# SIB - Portfolio of Machine Learning Algorithms

## Exercise 3: Implementing SelectPercentile

### 3.1) 
Add the SelectPercentile object to the feature_selection sub-package. You should create a module called "select_percentile.py" to implement this object. The SelectPercentile class has a similar architecture to the SelectKBest class. Consider the structure presented:  

- class SelectPercentile(Transformer):
    - parameters:
        - score_func – variance analysis function (f_classification by default)
        - percentile – percentile for selecting features
    - estimated parameters:
        - F – the F value for each feature estimated by the score_func
        - p – the p value for each feature estimated by the score_func
    - methods:
        - _fit – estimates the F and p values for each feature using the scoring_func; returns itself (self)
        - _transform – selects features with the highest F value up to the specified percentile. For example, for a dataset with 10 features and a percentile of 50% your transform should select the top 5 features with the highest F value. Returns the transformed Dataset object.

### 3.3) 
Test the SelectPercentile class in a Jupyter notebook using the "iris.csv" dataset (classification).

In [6]:
import sys
sys.path.append('C:/Users/dases/Desktop/SI/repositorio/si-2/src')

from si.io.csv_file import read_csv

# 'iris' is defined again:
iris = read_csv("../datasets/iris/iris.csv", features=True, label=True)

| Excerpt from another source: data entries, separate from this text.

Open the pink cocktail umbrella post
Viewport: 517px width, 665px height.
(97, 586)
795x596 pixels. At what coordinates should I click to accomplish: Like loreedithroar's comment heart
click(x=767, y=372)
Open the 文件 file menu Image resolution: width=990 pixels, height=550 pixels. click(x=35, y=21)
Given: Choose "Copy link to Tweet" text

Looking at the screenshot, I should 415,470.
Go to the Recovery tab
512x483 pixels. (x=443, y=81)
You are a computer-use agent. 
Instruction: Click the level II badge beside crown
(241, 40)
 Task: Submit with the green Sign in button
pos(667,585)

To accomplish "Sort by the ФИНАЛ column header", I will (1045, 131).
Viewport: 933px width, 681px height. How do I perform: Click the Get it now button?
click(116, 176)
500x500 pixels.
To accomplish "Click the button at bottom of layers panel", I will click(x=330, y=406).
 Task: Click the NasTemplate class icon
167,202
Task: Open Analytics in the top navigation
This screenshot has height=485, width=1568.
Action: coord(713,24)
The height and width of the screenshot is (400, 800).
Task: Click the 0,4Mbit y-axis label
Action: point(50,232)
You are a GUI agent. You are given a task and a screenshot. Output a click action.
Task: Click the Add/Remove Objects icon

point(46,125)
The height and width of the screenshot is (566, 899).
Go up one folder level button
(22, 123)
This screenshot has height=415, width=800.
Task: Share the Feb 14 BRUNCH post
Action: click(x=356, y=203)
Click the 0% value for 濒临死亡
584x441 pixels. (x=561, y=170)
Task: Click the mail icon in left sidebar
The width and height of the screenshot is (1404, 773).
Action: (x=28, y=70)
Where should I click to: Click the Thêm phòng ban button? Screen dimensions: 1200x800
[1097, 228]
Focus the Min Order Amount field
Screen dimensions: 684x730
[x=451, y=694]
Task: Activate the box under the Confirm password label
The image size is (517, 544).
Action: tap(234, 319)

from si.feature_selection.select_percentile import SelectPercentile
from si.statistics.f_classification import f_classification

# Initialize SelectPercentile
percentile = 50
selector = SelectPercentile(score_func=f_classification, percentile=percentile)

# Fit the selector
selector.fit(iris)

# Transform the dataset
new_iris = selector.transform(iris)

# Display results
print("Original features:", iris.features)
print("Selected features:", new_iris.features)
print("Original shape:", iris.X.shape)
print("New shape:", new_iris.X.shape)


Original features: Index(['sepal_length', 'sepal_width', 'petal_length', 'petal_width'], dtype='object')
Selected features: ['petal_length', 'petal_width']
Original shape: (150, 4)
New shape: (150, 2)